TAREA 1
Responde estas preguntas sobre el texto acerca del juego de Andrés, cada una en su línea y marcada igual:
(a) ¿Qué hace Andrés en los momentos de juego libre?
(b) ¿Con qué juguetes decide empezar a jugar quien narra?
(c) ¿Sobre qué coloca Andrés un daqui?
TAREA 2
Prosigue el texto sobre el juego de Andrés a partir de su última oración.

====== TEXTO PROPORCIONADO ======

Más adelante podremos pasar a que yo le ofrezca un juguete y sea él quien lo acepte. Estos movimientos me permiten poder pensar en maniobras que tengan que ver con la escena áulica.
Andrés todavía se mantiene por fuera y en los momentos de juego libre se queda solo, fundido con el piso, sintiendo su cuerpo. Pareciera que no tiene donde ubicarse en estos momentos donde todos están por todos lados, la sala es chica y ¡hay invasión de juguetes!
El intercambio que comienza a tener lugar conmigo me permite poder transferir esto a los momentos de juego grupales. Teniendo en cuenta aquello que más le gusta, tomo daquis y decido empezar a jugar con ellos. Ubicada en mi sillita, con una tapa sobre mis piernas comienzo a armar torres. Andrés da vueltas alrededor, está cerca pero lejos, hasta que ubica un daqui sobre el mío. Repetirá esta escena varias veces hasta armar una torre completa. Yo, en silencio.

====== FILAS MOSTRADAS ======

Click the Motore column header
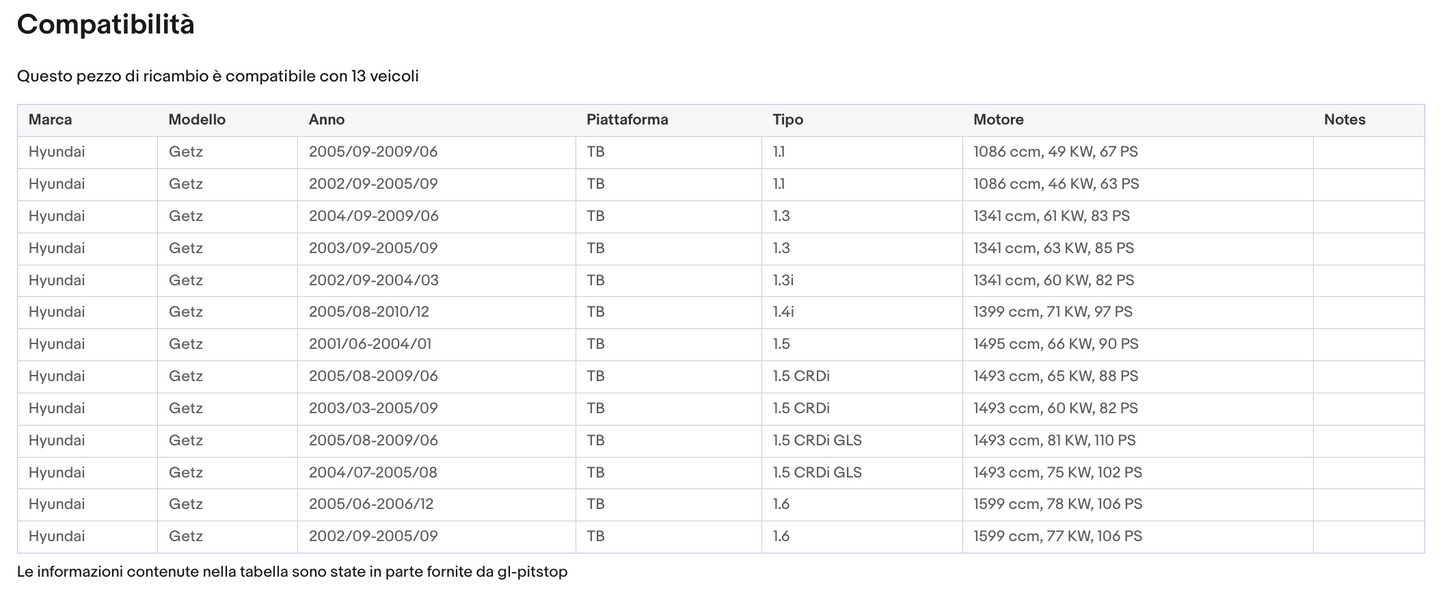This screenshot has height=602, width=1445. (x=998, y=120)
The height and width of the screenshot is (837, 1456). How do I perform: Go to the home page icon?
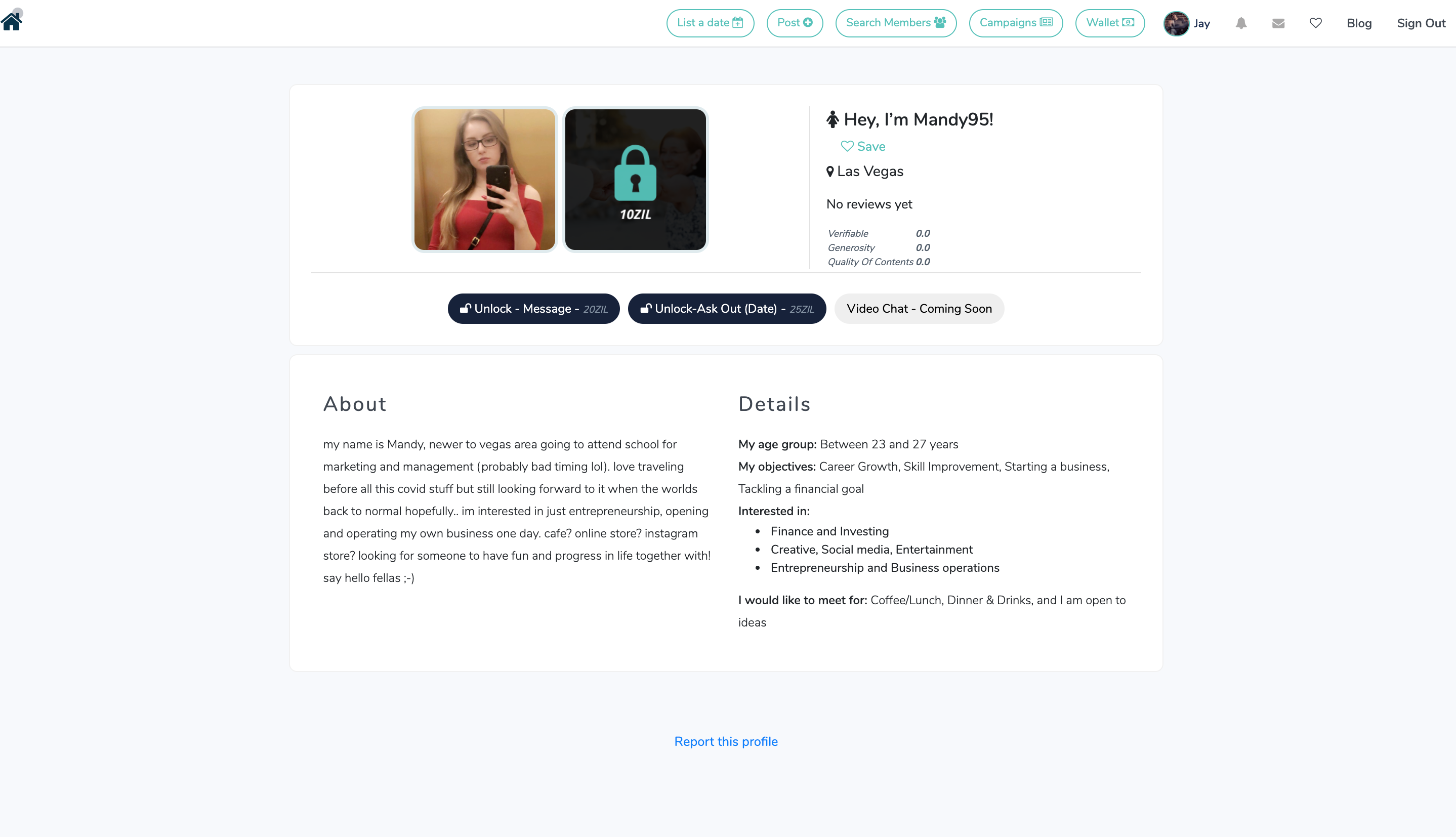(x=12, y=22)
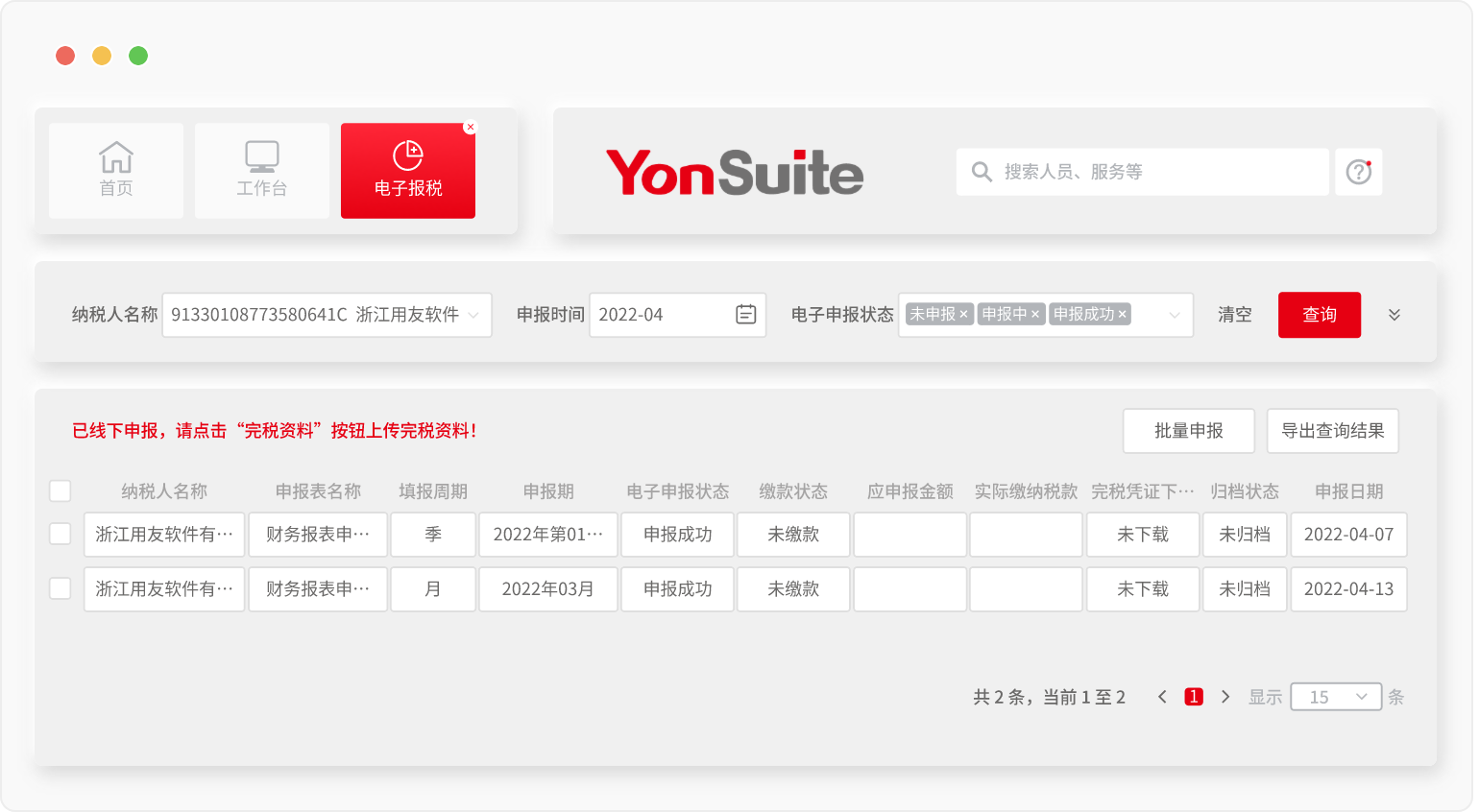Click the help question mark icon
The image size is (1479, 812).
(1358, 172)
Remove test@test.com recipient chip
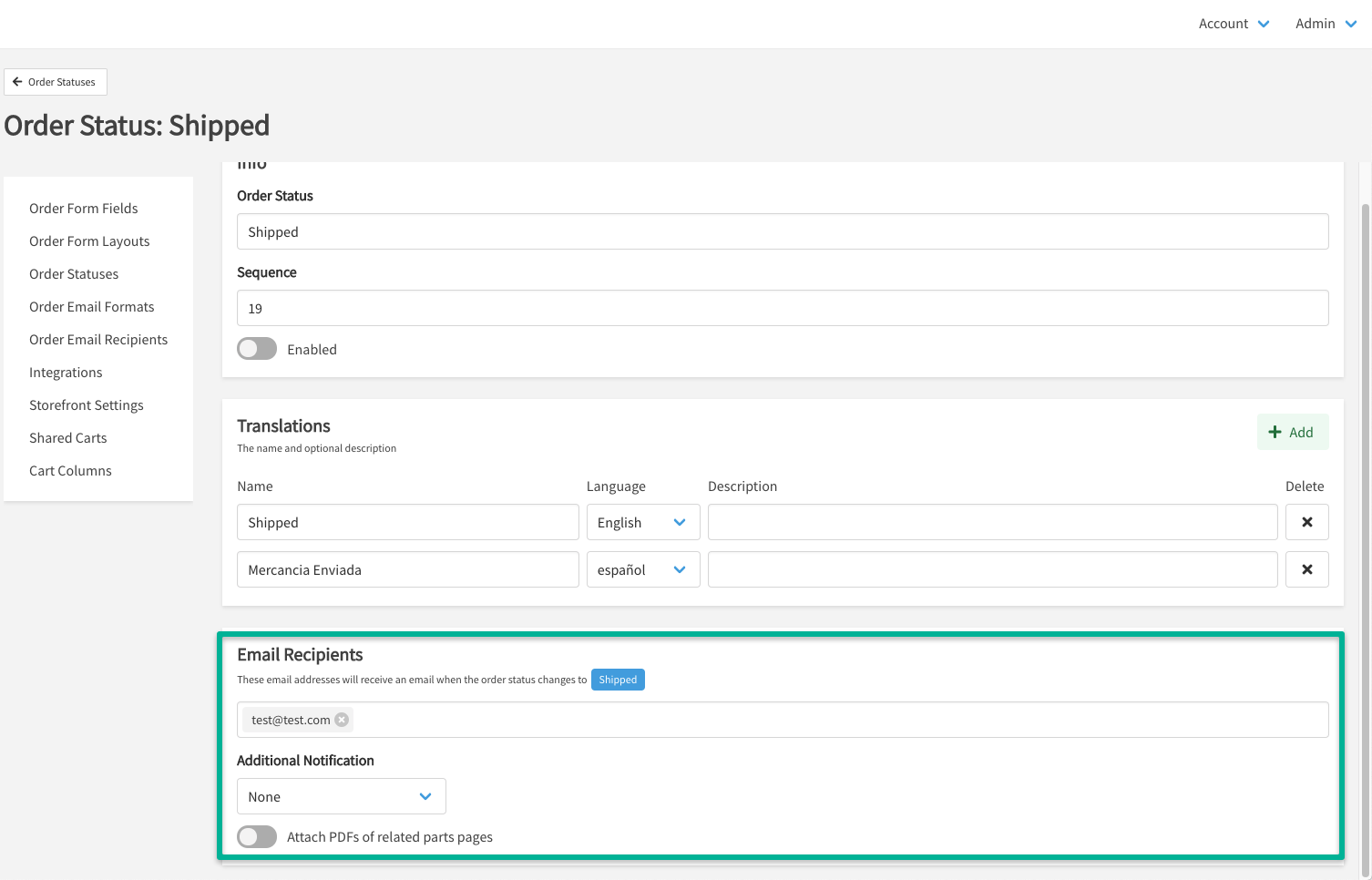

======

RESPUESTA 1
(a) Se queda solo, fundido con el piso, sintiendo su cuerpo.
(b) Con daquis.
(c) Sobre el daqui de quien narra.

RESPUESTA 2
Seguimos siendo dos hasta que un compañero también se interesa en la torre que estoy armando. Va y viene, se acerca y se aleja. Yo lo espero y sigo armando. El compañero también interviene y construye conmigo. Andrés se sigue acercando y alejando, hasta que toma un daqui y lo ubica en la torre. Ahora ya somos tres.
Adentro y afuera
En paralelo a esto, comienza a irrumpir en las rondas de saludo. Se lo observa entrando y saliendo. Se para en el medio, mira y se va. Podrá, invitado por su seño, sentarse acompañado por algún juguete y por mí.
La seño puede hacer lugar a aquello que necesita y nunca deja de invitarlo, de avisarle que él tiene su lugar y lo hace partícipe de las actividades. Algo nuevo comienza a aparecer: Andrés esta por fuera pero atento a lo que sucede en la ronda. Es que los niños están buscando sus nombres y pegándolos en el pizarrón.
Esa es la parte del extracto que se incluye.